We kicked off Round 1 of the “˜Resilient Leadership‘  interviews last week with most of the world in lockdown amidst the Covid-19 pandemic and concerns about the long-term impacts of the crisis on society and economies around the world. In Round 1, we spoke to four participants who are helping lead their organisations’ response to the crisis. All of them have been involved in those responses for over 8 weeks – some as far back as mid-January when the crisis emerged. Reflecting on their experience thus far, they shared several meaningful insights on aspects of good leadership and management that were helping them navigate the crisis. Here are a few.

Good leadership in a crisis actually begins before the crisis itself. A management team that has already developed high degree of mutual trust before going into the crisis can respond more efficiently, moving past politeness and siloed self-interest to a frank sharing of their immediate needs, held within a mature understanding of the concerns and needs of other parts of the business.

All participants noted that a crisis requires new ways of managing people. Good managers will provide flexibility for staff to do what they need to do and will stay in touch with their people. Recognising that times like this sort the good managers from the bad, leaders can challenge their managers while providing them support e.g. providing different ways of reducing staff costs without resorting to redundancies. Paradoxically, many people respond best if they are given hard problems to solve during a crisis, as it can channel adrenalin, provide a sense of clear purpose and reduce anxiety.

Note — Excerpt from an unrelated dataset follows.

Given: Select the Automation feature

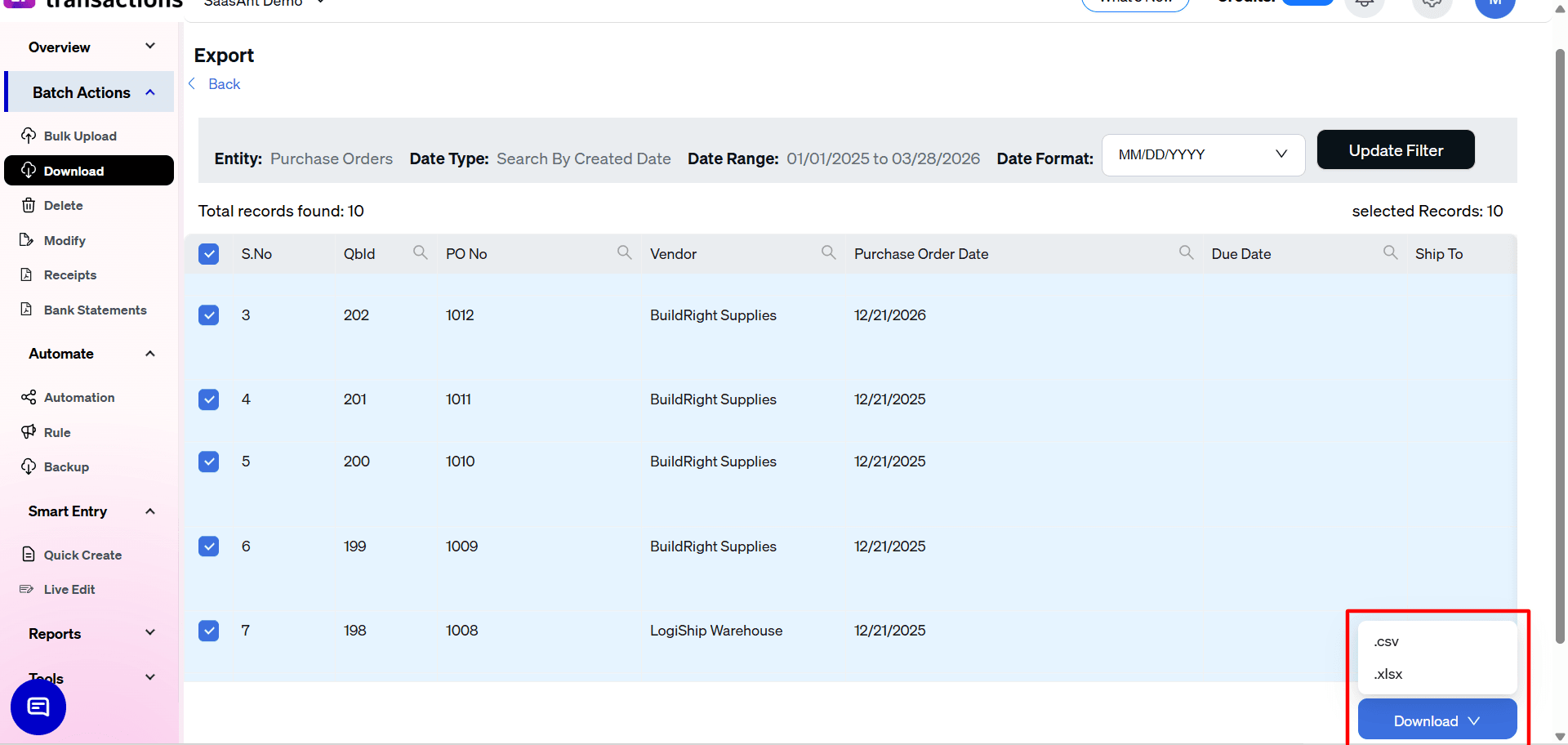Looking at the screenshot, I should coord(78,397).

One of the highest tasks of leadership, we heard, may be to provide one’s people with a narrative that describes simply where we are on this uncertain journey and where we must focus our attention in this particular phase. Now, for instance, may be a time for focusing on digging in, establishing new routines, putting one step in front of the other and supporting team mates to do the same.

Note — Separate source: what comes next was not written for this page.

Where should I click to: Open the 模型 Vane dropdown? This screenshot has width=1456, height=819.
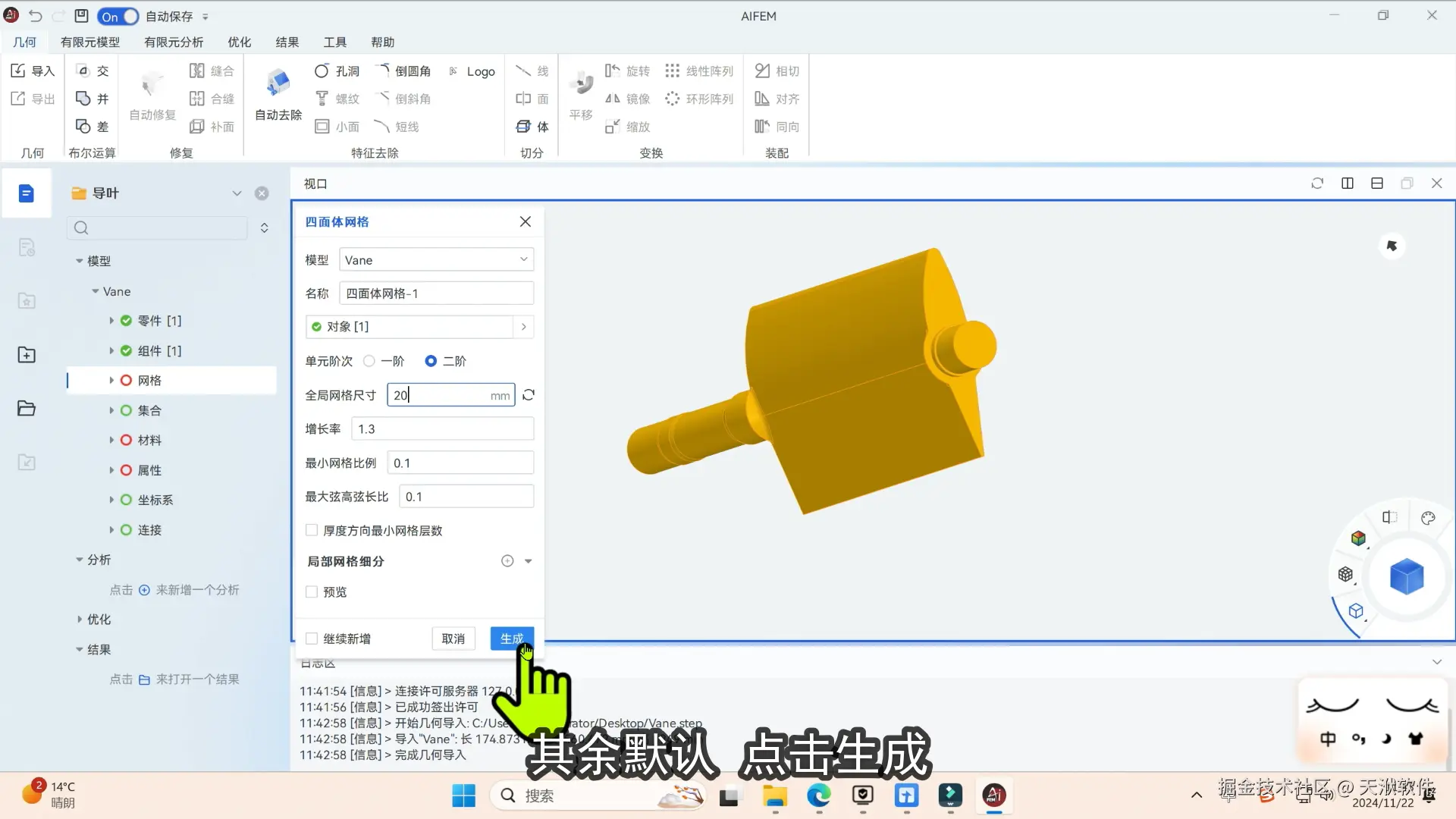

Finally, several reflections from participants improved on the adage “˜crisis is opportunity’ with the caveat that crises can only help achieve long-term goals for the organisation if a sufficient vision for the organisation is already in place. There is clearly an art to holding strongly in mind the organisation’s values and long-term strategic vision at the same time as responding in the moment to every new development in the crisis. Both must be in play if the big opportunities to leap forward are to be spotted and seized.